Professor Philip Robinson, Emeritus Professor in Eighteenth-Century French Studies, paid tribute: ‘Within 10 years of founding the Department of French at the University of Kent in 1965, Robert Gibson (Bob to his friends and colleagues) expanded its staff to a dozen.

‘In this the first heyday of the Faculty of Humanities, he was committed to its academic ideology of interdisciplinarity, with a four-term Part I, and topics such as Britain and the Contemporary World and Education and the Idea of Culture. These were the days when a language in Part I was compulsory for all students, with teaching in the brand new Language Centre (separate from the departments).
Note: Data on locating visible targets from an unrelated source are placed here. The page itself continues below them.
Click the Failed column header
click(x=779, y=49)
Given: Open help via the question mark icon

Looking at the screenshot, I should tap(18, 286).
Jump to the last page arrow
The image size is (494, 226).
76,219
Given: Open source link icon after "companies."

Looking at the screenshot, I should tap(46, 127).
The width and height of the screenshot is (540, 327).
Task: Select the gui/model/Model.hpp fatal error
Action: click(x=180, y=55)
‘Happily, having retired in 1992, he lived to receive reports of the new current heyday of French at Kent with its outstanding ratings in research and successful recruitment of full-time students, despite the shrunken national picture. The faith had been kept, not least by the institution itself with its tag of “European university”.’

Dr Sheila Bell, Honorary Senior Research Fellow in French, also paid tribute: ‘Professor Gibson was one of the founding professors in the Faculty of Humanities, coming to Kent from a chair in Queen’s University, Belfast. Appointed before the University opened in 1965, he was responsible with Leland Lyons (School of History), Reg Foakes (School of English) and Patrick Nowell-Smith (School of Philosophy) for the implementation of the first programmes to be taught at Kent.

‘Himself a joint-honours graduate in English as well as French, he was very much in sympathy with the aims of the original interdisciplinary courses devised in Faculty of Humanities and taught them with enthusiasm. In other respects Bob was a traditionalist, loyal to the critical methods in which he had been trained and out of sympathy with modern French critical thinking. Even where he disagreed with a project or an approach, however, he was unfailingly encouraging and supportive of his junior staff.’

‘Bob’s academic field was 19th and 20th-century French fiction and he published studies of a number of writers from Zola to Martin du Gard, but his first love was Alain-Fournier, the young writer who died in the First World War but who remained famous for one fine novel, Le Grand Meaulnes. Bob published a biography of Fournier early in his career and in retirement went back to him, publishing a revised life in the light of new documentation.’

While at the University, Professor Gibson was a public orator and also held the post of Chairman of the Theatre Management Committee. Reg Brown, who worked with Bob as director of the Gulbenkian Theatre, remembered him: ‘Bob was one of those larger-than-life characters who instantly engaged in those early staff Senior Common Room frolics, which later evolved into a series of farewell shows in the Gulbenkian, by which time devising and performing as “The Usual Suspects”, involving senior members from all faculties and colleges, as they came together to bid farewell to their retiring colleagues.’

He will be much missed. Rutherford College flag flew at half-mast last week.

The funeral will take place on Thursday 12 May at 1pm at East Devon Crematorium in Whimple, Exeter EX5 2PT. At the request of the family, no flowers please. All donations to the Alzheimer’s Society.